Start of Data lines

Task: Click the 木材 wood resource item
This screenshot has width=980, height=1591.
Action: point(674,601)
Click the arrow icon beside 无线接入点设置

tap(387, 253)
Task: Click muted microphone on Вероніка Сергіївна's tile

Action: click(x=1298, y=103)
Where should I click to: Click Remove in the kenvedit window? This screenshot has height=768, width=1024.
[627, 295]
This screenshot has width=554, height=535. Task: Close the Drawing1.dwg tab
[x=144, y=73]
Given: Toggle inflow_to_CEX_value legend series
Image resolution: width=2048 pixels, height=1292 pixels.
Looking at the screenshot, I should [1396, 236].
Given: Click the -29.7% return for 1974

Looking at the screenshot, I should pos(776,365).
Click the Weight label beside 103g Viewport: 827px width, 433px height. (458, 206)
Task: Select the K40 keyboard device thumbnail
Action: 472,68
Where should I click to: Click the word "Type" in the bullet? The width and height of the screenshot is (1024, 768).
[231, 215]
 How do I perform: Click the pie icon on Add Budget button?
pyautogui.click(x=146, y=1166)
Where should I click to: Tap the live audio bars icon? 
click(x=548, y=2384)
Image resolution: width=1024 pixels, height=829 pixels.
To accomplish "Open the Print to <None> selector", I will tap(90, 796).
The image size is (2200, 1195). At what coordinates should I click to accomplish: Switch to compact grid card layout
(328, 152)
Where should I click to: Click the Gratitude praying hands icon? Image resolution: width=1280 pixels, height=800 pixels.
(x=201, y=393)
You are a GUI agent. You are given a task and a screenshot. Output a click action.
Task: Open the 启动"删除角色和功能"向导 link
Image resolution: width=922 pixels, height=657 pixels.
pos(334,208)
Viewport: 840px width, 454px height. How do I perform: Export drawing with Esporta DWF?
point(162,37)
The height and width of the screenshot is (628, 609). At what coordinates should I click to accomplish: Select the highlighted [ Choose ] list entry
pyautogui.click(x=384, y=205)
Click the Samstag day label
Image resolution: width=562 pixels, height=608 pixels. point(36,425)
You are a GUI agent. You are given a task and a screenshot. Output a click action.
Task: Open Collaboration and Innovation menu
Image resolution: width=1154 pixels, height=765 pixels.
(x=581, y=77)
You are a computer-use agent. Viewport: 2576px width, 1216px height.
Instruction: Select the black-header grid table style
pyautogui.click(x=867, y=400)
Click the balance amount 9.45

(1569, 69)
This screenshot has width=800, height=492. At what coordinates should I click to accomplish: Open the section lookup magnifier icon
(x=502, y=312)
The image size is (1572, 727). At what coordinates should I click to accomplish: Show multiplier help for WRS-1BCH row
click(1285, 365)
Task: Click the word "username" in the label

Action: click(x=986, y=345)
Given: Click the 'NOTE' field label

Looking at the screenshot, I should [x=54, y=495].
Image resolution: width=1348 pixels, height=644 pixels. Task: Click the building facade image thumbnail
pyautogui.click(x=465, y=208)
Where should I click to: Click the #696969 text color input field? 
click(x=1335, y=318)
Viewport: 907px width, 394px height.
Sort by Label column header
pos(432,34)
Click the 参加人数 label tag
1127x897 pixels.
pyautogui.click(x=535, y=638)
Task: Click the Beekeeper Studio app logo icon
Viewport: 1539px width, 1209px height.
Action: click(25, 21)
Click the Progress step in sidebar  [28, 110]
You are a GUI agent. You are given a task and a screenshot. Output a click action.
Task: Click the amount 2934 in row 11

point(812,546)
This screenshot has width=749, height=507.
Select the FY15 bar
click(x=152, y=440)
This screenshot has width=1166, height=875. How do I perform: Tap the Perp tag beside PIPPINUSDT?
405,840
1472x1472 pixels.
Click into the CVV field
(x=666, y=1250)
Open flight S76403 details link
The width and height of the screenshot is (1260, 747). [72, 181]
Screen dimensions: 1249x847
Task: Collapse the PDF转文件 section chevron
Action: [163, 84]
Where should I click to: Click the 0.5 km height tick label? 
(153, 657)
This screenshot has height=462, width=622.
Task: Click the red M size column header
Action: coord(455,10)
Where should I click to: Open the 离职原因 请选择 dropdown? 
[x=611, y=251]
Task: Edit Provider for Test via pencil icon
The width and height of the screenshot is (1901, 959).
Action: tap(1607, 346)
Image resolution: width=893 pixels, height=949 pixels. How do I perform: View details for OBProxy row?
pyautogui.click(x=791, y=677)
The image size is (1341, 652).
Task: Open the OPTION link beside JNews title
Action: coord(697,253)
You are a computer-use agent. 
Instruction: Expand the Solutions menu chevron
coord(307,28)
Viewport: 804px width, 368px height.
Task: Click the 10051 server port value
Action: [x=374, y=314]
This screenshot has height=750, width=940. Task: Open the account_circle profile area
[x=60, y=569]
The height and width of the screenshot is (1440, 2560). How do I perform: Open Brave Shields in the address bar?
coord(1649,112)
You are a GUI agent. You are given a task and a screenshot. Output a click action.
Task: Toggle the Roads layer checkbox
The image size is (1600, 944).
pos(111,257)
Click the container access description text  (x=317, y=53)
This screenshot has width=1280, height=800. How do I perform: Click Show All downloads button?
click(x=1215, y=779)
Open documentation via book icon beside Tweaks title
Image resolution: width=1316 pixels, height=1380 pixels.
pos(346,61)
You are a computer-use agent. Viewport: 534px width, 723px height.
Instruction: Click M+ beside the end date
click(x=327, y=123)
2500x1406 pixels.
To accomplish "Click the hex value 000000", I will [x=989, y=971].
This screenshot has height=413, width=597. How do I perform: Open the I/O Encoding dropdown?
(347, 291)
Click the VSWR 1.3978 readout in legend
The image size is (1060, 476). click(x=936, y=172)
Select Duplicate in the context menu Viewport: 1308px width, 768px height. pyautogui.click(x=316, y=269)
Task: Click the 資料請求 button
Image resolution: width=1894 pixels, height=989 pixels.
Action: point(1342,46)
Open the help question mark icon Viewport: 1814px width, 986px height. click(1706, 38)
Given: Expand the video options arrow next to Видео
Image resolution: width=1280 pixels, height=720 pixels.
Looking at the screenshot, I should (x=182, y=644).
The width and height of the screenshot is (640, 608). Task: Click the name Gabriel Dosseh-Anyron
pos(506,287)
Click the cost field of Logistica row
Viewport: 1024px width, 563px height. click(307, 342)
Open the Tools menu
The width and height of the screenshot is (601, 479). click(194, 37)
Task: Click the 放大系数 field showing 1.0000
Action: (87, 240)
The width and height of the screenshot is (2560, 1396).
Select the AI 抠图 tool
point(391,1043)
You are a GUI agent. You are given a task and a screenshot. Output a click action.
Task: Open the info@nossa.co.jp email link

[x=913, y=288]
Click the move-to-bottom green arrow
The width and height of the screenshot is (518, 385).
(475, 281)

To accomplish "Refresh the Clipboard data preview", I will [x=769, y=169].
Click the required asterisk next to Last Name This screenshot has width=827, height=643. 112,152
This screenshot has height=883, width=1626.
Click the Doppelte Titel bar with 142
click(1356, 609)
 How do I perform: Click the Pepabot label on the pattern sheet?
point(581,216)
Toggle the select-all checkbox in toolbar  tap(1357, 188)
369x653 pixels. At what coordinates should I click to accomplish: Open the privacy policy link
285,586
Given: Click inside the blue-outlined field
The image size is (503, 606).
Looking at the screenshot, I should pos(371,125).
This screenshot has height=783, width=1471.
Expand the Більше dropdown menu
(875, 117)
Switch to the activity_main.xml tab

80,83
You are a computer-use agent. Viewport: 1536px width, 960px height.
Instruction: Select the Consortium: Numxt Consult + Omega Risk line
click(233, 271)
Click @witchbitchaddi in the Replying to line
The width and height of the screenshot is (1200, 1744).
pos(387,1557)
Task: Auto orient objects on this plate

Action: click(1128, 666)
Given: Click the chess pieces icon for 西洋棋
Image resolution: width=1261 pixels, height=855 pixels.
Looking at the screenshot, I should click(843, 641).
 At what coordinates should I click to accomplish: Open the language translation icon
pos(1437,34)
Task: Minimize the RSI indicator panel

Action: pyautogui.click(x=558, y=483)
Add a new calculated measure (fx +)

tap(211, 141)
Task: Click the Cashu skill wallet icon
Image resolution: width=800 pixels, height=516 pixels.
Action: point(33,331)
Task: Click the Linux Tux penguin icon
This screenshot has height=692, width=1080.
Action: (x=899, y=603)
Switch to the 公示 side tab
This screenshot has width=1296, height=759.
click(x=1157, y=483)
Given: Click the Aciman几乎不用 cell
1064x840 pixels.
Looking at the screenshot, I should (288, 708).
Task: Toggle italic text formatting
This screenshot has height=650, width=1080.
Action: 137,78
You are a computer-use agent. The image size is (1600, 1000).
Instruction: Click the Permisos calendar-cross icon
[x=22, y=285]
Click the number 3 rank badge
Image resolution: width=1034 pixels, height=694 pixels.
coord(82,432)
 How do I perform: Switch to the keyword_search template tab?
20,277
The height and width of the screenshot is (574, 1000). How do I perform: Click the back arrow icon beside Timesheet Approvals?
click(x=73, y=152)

End of Data lines

The problem: Print the lines of the material from the line with "This screenshot has width=1166, height=875." to the line with "(x=666, y=1250)", both included, with no changes.

Response to this task:
This screenshot has width=1166, height=875. How do I perform: Tap the Perp tag beside PIPPINUSDT?
405,840
1472x1472 pixels.
Click into the CVV field
(x=666, y=1250)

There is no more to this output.